DETSELİ MEHMET CEVİZ HOCA

DETSELİ MEHMET CEVİZ HOCA

[email protected]

HİLFUL-FÜDUL CEMİYETİ 

30 Eylül 2025 - 00:00

             Peygamberimiz (s.a.v) daha risalet görevi verilmemiş, henüz 20 yaşlarındaydı. Mekke’de kabileler arasında sürekli çatışma ve savaşlar olurdu. Yüzlerce insan telef olup giderdi. Bu savaşlara verilen ficar sonuncusunda da  bir çok kişi  hayatını kaybetmişti. Bu savaşa  bizzat Hz. Muhammed katılmış, savaş alanında tarafında olan kabile savaşçılarına ok taşımıştır. İleriki tarihlerde kendileri bu ficar harbinden bahsetmiştir.
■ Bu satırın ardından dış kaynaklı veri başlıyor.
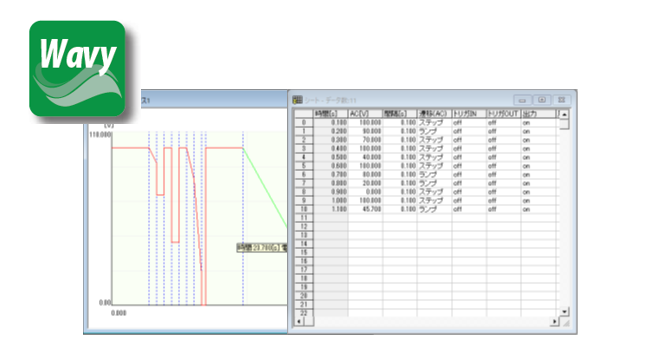Click the first blue dotted marker in graph
The width and height of the screenshot is (657, 362).
click(149, 218)
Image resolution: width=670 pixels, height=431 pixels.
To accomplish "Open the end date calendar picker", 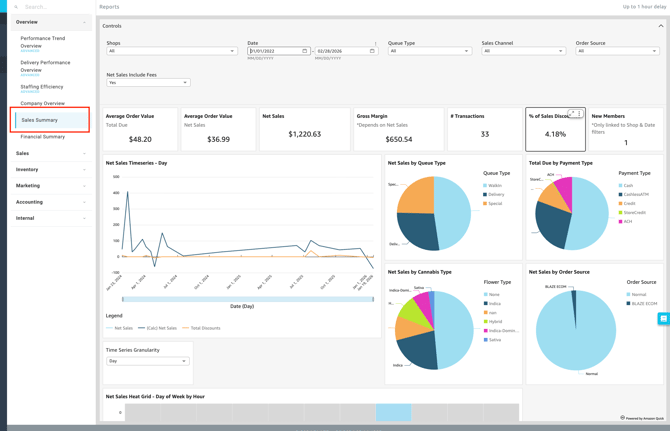I will [x=372, y=51].
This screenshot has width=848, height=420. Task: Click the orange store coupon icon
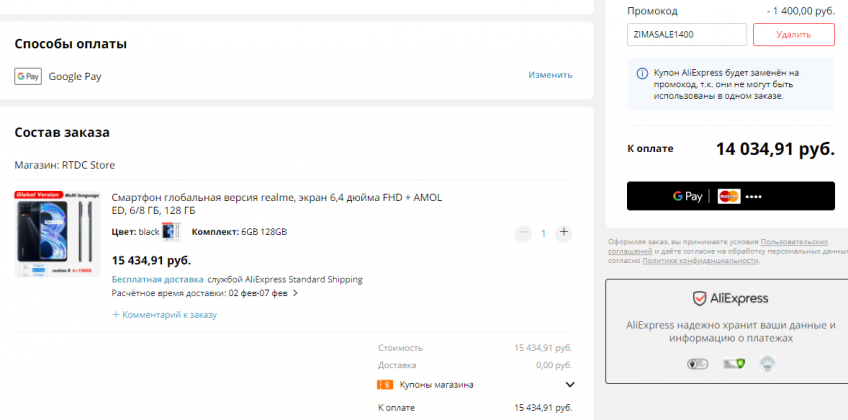385,384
Her an basit bir olay karşısında kabileler çatışmaya  hazır teyakkuz halinde olurdu. Toplumda ki bu karmaşık düzende, Mekke'ye dışarıdan gelen yabancı ve yerli olan masum, sahipsiz insanların can, mal ve namus emniyeti diye bir şey kalmamıştı. İsteyen istediğinin  malını alıyor bir kuruş ödemiyordu. Aciz ve güçsüz olan çevresi olmayan her an zulme maruz kalıyordu .Karşı koyma cesaretini gösteremiyorlardı. Bu vahşi manzaraya bir çare bulunması gerekiyordu. Namus ehli ve haksızlık karşısında vicdanları ızdırap duyanları ve fazilet sahibi insanların halletmesi gereken bu meseleleri düşünmeye sevketti. Bu konular istişare edilirken, bardağı taşıran son damla Yemenli Zebid  kabilesinden bir kimsenin bir deve yükü malının, şehrin ileri  gelenlerinden Aş. b. Vail tarafından gasp edilmese olayı oldu. Zebid’linin  yardım istemek amacıyla çaldığı  her kapı yüzüne kapatılıyor, fayda göremiyordu. Ebu Kubeys  Dağına çıkıp, tepesinden, uğradığı zulmü ve hakareti Mekke halkına yüksek sesle bağırarak yardım istedi. Daha önce bu konuların hallolması için kafa yoranlar, bu nidayı duyar duymaz. İleri gelenleri bir araya toplayan kişi Hz. Muhammed’in amcası Zübeyr oldu.
 
       Haşim, Muttalip, Zühre, Esed, Haris ve Teym oğullarının ileri gelenlerinden bir çoğunun iştiraki ile, zengin itibarlı ve en yaşlı olan Abdullah b. Cud'anın evinde  toplanarak Hilfu’l-Füdul Cemiyetini  kurdular. 
Toplantıda:
1.Mekke’de oturan veya dışından olsun zulme uğramış olmayacak. 
2.Mekke’de zulme asla meydan verilmeyecek. Zalime asla meydan bırakılmayacak. Müsamaha ve fırsat tanınmayacak. 
3.Mazlumlar,zalimlerden haklarını alıncaya kadar, mazlumlarla beraber hareket edilecek. 
Cemiyet üyeleri bu Ahit üzerine yemin ederek imza attılar.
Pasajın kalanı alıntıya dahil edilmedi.